**SOURCE PASSAGE:**
'''
The H14 that I had used a 1/4 to 5/16 halyard and two pulleys at the top. The sail was held up by the halyard. There was a rope grip at the top for securing it, which I rarely used.

The H18 uses a halyard that hoists the mast up to locking mechanism that clicks on to my Aussie ring. During each of my trial runs of sailing the 18, I was not able to lift the sail high enough to latch on to the ring. The pond I'm talking about is surrounded by trees with a 10MPH max wind so I just wanted to try the thing out. My halyard is brand new and I just ordered it from West Marine and was sold as a 3/16" H18 57' Halyard.

I gave up trying to tug the rope so hard I could feel it stretch and just tied it off. The boat sailed very nice and was easy to handle.

The sail seam to seize up completely about 18" from the top. In desperation I tried some petroleum jelly on the bolt rope which made a big difference in general, but still siezed at 18".
'''
**TASK REQUIREMENTS:**
(A) Quote the halyard post above word for word, everything from "The H14 that" down to "I rarely used.".
(B) Extend the post above about raising the sail on the H18, picking up right after its last sentence.

**ROWS:**
'''
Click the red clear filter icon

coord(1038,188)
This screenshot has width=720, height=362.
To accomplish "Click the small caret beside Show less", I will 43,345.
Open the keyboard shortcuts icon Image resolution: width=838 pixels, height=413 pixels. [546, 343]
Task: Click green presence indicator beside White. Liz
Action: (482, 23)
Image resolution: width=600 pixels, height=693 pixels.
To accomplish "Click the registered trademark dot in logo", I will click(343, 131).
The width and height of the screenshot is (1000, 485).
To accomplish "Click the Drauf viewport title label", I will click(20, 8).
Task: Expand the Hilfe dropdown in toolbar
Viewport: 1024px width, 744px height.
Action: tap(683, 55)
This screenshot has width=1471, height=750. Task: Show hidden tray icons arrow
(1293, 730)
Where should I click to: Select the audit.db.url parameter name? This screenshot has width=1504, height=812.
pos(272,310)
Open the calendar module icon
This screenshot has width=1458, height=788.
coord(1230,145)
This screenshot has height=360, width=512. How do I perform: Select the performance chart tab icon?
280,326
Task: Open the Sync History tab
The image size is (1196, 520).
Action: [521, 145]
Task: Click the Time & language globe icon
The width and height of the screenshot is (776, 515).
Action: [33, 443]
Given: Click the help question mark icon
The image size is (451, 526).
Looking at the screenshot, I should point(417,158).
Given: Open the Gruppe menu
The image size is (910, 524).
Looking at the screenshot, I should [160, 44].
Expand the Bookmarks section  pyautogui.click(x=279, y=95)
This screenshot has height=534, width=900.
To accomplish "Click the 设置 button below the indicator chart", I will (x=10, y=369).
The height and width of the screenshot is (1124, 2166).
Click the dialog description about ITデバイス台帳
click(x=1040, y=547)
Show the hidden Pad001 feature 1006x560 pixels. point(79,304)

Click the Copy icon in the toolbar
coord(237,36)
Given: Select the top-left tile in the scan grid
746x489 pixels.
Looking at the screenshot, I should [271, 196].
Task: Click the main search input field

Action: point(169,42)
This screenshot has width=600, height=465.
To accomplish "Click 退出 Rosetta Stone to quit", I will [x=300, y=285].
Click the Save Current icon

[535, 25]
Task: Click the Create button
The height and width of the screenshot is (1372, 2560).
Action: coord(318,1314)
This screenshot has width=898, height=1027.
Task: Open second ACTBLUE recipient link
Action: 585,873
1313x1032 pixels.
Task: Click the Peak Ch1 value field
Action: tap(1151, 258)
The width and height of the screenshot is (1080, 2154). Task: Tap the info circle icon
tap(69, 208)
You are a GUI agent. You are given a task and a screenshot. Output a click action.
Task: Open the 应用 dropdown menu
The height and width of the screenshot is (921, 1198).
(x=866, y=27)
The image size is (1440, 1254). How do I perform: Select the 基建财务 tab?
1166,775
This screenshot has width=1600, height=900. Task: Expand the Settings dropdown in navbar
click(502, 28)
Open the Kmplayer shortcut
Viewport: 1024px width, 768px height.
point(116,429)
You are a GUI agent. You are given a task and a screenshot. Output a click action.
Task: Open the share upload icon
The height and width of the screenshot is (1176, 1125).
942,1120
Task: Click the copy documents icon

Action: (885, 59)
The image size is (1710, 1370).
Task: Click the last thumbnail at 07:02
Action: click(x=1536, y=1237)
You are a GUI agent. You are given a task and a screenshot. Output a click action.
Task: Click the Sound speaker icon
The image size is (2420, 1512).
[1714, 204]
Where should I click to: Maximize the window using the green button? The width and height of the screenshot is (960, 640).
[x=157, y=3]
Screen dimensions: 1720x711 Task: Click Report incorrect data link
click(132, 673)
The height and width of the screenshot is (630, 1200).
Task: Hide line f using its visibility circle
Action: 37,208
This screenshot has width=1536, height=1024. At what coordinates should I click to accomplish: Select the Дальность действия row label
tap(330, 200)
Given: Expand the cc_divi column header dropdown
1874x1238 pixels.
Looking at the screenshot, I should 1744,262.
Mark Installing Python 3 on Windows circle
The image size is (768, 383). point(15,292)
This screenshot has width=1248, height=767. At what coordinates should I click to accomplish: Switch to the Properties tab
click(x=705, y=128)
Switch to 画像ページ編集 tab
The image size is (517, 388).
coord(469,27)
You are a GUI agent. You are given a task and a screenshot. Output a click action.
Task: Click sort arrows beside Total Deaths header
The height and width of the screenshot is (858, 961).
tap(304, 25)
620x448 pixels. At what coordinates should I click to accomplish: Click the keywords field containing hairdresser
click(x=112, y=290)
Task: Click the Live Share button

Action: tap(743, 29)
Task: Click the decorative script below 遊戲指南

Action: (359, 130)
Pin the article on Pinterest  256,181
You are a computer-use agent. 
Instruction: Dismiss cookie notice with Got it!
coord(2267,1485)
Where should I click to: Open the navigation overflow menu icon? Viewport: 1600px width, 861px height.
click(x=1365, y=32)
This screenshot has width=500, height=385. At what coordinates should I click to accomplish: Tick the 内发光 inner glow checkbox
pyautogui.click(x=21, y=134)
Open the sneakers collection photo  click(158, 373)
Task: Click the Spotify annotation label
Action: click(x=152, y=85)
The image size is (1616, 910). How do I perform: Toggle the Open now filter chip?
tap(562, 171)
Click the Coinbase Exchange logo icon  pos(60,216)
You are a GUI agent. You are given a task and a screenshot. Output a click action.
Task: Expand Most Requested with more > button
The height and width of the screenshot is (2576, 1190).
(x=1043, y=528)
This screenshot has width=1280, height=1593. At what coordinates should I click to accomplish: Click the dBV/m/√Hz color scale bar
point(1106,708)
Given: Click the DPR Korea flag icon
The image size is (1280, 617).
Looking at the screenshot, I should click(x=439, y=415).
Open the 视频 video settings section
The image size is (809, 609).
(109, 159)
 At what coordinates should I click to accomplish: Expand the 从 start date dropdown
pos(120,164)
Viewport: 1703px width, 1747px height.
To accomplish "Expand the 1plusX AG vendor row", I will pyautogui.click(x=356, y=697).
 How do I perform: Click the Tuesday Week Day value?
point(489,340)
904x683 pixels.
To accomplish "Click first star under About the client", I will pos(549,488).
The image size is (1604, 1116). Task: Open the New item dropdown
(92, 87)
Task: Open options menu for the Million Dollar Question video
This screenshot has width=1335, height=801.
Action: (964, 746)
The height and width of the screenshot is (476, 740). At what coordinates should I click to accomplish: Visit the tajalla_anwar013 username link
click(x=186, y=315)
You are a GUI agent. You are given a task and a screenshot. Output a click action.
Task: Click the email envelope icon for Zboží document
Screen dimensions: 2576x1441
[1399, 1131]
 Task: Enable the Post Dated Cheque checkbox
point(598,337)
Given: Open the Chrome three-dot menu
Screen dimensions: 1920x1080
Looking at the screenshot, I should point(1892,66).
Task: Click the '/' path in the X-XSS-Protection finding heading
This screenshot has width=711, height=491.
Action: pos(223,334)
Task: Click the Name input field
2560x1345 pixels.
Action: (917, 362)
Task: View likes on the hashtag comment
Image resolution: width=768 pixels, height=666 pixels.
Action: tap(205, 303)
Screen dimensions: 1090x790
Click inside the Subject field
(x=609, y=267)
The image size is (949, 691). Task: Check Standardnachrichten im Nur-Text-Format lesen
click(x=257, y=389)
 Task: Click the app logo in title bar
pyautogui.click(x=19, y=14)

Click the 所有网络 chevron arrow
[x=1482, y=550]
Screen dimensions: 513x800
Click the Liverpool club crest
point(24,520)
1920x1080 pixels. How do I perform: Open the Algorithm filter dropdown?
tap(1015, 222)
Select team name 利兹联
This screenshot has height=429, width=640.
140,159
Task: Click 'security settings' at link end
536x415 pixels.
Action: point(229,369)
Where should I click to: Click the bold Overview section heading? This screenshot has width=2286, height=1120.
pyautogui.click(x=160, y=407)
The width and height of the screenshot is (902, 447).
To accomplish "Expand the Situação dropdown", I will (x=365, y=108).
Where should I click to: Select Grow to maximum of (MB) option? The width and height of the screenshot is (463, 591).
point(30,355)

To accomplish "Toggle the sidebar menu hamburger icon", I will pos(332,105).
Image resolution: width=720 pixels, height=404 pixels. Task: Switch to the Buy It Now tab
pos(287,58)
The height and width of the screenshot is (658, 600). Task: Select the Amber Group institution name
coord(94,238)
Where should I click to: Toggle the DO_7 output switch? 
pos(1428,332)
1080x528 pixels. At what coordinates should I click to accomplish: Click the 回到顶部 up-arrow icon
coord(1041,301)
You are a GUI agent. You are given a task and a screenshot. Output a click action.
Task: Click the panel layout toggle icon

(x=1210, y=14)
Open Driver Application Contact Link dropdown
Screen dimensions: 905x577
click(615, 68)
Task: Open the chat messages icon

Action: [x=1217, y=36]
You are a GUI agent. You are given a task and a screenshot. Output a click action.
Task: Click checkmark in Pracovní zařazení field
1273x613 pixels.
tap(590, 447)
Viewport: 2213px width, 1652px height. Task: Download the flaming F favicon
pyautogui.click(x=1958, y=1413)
'''
**ANSWERS FOR THIS EXERCISE:**
(A)
The H14 that I had used a 1/4 to 5/16 halyard and two pulleys at the top. The sail was held up by the halyard. There was a rope grip at the top for securing it, which I rarely used.

(B)
My mast is slightly bent 1-2 deg. from whatever the previous owner did, but doesn't seam like enough to make a difference.

After reading the previous posts about useing Silione, Parafin Wax, and/or Sailcoat, I plan to wash off the petroleum jelly from the track and bolt rope.

After having said all that, my question is what is causing the sail to get exponentialy harder to raise starting with the last 4 feet and almost impossible in the last 18 inches? This occured in dead calm, or 5-10 MPH winds facing into the wind.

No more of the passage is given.